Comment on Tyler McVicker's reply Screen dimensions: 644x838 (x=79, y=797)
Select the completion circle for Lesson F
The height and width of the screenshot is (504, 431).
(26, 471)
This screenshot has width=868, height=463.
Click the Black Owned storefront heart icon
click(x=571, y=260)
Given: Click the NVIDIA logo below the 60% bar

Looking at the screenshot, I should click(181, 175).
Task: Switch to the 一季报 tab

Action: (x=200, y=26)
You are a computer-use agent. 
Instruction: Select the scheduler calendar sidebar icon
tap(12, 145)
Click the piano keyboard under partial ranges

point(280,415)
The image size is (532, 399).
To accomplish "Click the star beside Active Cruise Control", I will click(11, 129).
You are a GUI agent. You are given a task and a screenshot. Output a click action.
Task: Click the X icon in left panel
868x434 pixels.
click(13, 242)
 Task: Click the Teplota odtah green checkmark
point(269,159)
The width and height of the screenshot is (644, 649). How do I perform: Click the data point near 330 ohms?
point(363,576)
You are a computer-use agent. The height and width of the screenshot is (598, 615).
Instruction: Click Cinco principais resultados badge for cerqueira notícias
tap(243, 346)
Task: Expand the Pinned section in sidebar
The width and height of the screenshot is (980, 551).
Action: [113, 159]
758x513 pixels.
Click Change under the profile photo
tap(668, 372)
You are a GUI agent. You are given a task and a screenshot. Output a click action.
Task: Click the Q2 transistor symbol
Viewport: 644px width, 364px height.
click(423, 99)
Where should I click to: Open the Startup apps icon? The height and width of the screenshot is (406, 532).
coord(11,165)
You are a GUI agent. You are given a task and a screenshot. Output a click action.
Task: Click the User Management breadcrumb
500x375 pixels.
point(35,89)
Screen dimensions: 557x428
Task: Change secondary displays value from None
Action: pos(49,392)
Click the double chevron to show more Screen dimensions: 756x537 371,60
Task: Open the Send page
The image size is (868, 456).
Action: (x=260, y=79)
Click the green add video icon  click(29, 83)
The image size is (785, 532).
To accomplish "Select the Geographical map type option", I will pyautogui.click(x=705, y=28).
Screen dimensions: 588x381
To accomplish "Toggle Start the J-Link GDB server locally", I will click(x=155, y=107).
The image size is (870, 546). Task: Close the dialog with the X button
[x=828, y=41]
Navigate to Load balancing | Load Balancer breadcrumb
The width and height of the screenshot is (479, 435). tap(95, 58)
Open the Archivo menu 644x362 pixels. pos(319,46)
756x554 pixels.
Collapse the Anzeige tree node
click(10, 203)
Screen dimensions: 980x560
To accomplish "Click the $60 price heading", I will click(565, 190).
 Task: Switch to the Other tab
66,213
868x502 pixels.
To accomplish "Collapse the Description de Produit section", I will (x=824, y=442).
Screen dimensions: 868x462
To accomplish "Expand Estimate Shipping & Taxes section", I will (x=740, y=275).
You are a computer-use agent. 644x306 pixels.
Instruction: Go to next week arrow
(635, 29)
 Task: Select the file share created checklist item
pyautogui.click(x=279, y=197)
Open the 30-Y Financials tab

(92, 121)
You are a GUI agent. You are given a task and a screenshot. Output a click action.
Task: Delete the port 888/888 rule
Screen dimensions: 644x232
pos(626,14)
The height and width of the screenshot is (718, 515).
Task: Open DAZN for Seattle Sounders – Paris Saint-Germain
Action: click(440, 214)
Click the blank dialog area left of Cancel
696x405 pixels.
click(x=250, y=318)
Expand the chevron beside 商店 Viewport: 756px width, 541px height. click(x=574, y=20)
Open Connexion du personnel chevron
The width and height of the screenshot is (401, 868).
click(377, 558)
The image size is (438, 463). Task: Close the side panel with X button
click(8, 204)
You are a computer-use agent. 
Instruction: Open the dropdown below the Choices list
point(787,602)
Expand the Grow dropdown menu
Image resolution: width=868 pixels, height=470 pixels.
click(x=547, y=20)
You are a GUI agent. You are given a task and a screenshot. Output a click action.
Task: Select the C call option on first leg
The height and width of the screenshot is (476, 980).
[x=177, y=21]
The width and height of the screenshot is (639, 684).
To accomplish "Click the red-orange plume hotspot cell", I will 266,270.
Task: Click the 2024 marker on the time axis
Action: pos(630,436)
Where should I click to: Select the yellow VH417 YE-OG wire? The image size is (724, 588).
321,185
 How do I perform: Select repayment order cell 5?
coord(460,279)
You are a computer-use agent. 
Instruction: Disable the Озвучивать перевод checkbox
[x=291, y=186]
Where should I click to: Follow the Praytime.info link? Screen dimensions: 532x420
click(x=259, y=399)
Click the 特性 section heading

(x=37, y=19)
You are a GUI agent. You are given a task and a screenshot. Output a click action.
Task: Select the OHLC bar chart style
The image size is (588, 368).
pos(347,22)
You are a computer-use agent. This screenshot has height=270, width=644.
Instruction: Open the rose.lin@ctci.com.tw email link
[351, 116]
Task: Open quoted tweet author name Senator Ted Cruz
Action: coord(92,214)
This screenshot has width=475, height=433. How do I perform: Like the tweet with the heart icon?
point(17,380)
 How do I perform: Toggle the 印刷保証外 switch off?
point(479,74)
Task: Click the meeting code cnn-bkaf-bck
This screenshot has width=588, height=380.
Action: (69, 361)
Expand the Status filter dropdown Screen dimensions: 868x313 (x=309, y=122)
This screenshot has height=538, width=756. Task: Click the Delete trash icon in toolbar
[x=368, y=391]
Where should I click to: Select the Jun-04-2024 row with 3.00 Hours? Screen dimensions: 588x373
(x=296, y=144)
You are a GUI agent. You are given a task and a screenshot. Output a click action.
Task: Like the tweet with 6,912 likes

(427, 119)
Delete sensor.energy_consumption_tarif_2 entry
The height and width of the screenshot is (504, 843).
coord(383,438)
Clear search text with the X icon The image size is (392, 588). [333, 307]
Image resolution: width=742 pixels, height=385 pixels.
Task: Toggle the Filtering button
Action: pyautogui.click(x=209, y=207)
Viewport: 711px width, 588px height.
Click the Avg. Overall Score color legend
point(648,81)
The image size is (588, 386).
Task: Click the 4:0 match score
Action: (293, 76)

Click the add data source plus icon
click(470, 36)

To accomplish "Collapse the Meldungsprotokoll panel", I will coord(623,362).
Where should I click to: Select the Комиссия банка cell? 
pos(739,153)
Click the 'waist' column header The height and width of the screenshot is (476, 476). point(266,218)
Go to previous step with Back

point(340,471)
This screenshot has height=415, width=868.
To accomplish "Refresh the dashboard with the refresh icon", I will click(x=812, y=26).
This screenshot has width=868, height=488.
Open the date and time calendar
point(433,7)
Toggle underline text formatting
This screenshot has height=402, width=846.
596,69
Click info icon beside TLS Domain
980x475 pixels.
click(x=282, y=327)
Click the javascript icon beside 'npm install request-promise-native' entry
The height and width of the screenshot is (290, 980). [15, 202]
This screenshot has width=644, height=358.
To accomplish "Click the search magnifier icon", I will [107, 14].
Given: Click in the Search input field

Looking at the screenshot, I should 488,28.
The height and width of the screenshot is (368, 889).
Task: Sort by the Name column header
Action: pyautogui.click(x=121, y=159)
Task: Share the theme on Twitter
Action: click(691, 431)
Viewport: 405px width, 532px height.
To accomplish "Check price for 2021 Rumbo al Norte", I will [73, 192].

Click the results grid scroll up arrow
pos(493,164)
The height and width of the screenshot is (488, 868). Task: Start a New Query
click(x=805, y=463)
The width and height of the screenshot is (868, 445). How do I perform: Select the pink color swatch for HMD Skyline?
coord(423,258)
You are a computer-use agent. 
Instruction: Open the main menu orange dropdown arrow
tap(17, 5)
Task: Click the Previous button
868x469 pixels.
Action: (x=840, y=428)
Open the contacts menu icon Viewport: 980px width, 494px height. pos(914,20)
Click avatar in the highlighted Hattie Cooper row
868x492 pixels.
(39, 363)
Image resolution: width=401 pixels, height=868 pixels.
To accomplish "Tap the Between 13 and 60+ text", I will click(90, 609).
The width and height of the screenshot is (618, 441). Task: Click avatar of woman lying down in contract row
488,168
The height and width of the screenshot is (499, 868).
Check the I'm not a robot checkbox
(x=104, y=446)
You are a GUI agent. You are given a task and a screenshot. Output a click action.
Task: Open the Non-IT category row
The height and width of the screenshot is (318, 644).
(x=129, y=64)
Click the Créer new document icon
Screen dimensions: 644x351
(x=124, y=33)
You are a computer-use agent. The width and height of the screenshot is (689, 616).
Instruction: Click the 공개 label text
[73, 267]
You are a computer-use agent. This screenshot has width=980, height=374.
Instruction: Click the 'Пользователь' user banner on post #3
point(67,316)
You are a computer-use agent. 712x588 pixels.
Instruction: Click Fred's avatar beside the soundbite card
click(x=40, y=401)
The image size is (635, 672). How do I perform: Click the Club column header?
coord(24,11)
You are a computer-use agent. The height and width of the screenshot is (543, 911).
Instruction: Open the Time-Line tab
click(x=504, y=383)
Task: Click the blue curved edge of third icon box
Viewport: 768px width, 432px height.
+ + +
### Work to complete:
Look above and repeat, character for character, the lines from the first one to the line with "Task: Click the Q2 transistor symbol", counting both.

### Answer to this exercise:
Comment on Tyler McVicker's reply Screen dimensions: 644x838 (x=79, y=797)
Select the completion circle for Lesson F
The height and width of the screenshot is (504, 431).
(26, 471)
This screenshot has width=868, height=463.
Click the Black Owned storefront heart icon
click(x=571, y=260)
Given: Click the NVIDIA logo below the 60% bar

Looking at the screenshot, I should click(181, 175).
Task: Switch to the 一季报 tab

Action: (x=200, y=26)
You are a computer-use agent. 
Instruction: Select the scheduler calendar sidebar icon
tap(12, 145)
Click the piano keyboard under partial ranges

point(280,415)
The image size is (532, 399).
To accomplish "Click the star beside Active Cruise Control", I will click(11, 129).
You are a GUI agent. You are given a task and a screenshot. Output a click action.
Task: Click the X icon in left panel
868x434 pixels.
click(13, 242)
 Task: Click the Teplota odtah green checkmark
point(269,159)
The width and height of the screenshot is (644, 649). How do I perform: Click the data point near 330 ohms?
point(363,576)
You are a computer-use agent. The height and width of the screenshot is (598, 615).
Instruction: Click Cinco principais resultados badge for cerqueira notícias
tap(243, 346)
Task: Expand the Pinned section in sidebar
The width and height of the screenshot is (980, 551).
Action: [113, 159]
758x513 pixels.
Click Change under the profile photo
tap(668, 372)
You are a GUI agent. You are given a task and a screenshot. Output a click action.
Task: Click the Q2 transistor symbol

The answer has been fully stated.